Jeal also says he would question whether four weeks is the right time period, and whether the £500 tax relief offered is the right amount. The government has introduced new rules on tax relief applying to employer-funded return to work interventions, which is capped ?at £500 per employee per year. Considering the cost of specialist medical equipment, for example, it is not clear how far this amount would go.

Quality a concern

Irwin Mitchell employment partner Omer Simjee believes there may be issues with the first assessment being conducted by telephone. “What has quite often happened is that whenever there has been a telephone assessment, the employee will complain that it was done over the phone rather than face-to-face,” he says.

In this scheme, it is for occupational health professionals to determine if a face-to-face assessment is necessary, but Simjee suggests that it is more efficient to do more assessments by telephone and that the government has effectively “given a mandate” to conduct fewer face-to-face assessments.

Face-to-face assessments are useful, he says, and can, for example, help give a sense of whether the person is not genuinely ill.
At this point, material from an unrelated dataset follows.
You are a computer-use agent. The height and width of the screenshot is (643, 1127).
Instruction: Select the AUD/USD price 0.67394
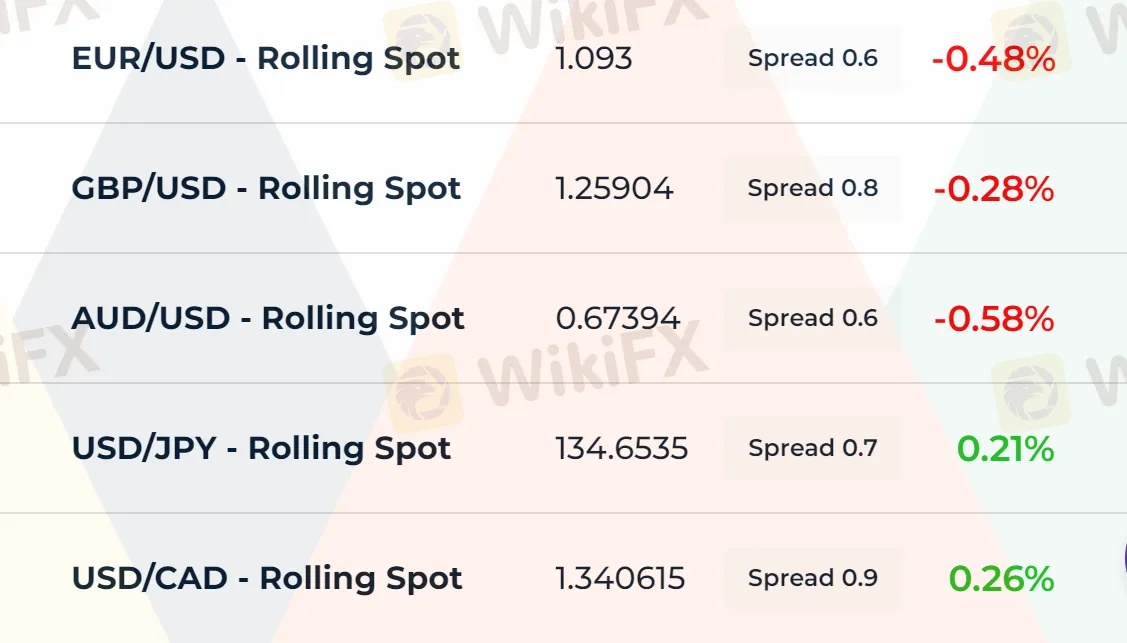617,318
There may also be issues with the quality of advice, according to group HR director at healthcare provider Benenden Inji Duducu. “While it is great that the government recognises the benefits to employees and companies of a productive and healthy workforce, in my experience it is incredibly difficult to get pragmatic, commercially-minded occupational health advice,” she says. “My fear is ?that there will be long waiting times for appointments and the advice given will be generic and risk averse.”

Jeal suggests that for employees who haven’t had occupational health advice this scheme “could be a significant improvement” – but adds that for larger organisations the benefits could be “a lot less obvious”.

Barriers for SMEs

When it comes to smaller businesses, they do stand to benefit, but barriers may prevent them being able to access the scheme in the first place.

As with many other government-led initiatives, the extra administrative burden Fit for Work brings could turn out to be difficult for SMEs. They might also be less able to accommodate someone working part-time as part of a phased return to work, Simjee says.

“If an employee is going to argue they are disabled under the Equalities Act the employer could find themselves at the back end of a tribunal over not having made reasonable adjustments,” he adds.

Also for a small business a four-week absence is a fairly long time, Steadman points out. “It’s difficult to see how well it has been thought through, and how easy the service is to access for those businesses that need it the most,” she says.

Forum of Private Business consultant John Kilbey says that a small business would have to consider carefully if it could cope with a phased return to work, adding that a lack of comprehension in government of how businesses are run means that “most government schemes like this have failed”.

Compulsory action?

There are also questions around Fit for Work being a voluntary service. Kilbey suggests that, as the scheme is not compulsory, it won’t address the “hardcore of people” whose intention is not to go back to work and who might abuse the system.

“A government scheme linked to compulsion would help employers,” he says. “Without that I can’t see it’ll be much use.”

Simjee agrees that the question of whether employees will consent to the scheme is a “first hurdle” that could be a key factor in whether the scheme is successful.

He suggests the government should review the scheme after 12 months and make a judgement on whether a compulsory system is the way forward. With millions being paid in statutory sick pay, this route doesn’t seem out of the question: “It could work to everybody’s advantage.”

Steadman agrees that an evaluation of the system once it is up and running will be important. For example, looking at who is being referred could reveal that some groups are being left out entirely, she says.

Such a review of the system will be key for understanding how well founded many of the concerns, and how they can be addressed. Until then, it is clear that many questions remain unanswered about how fit for purpose Fit for Work will actually be.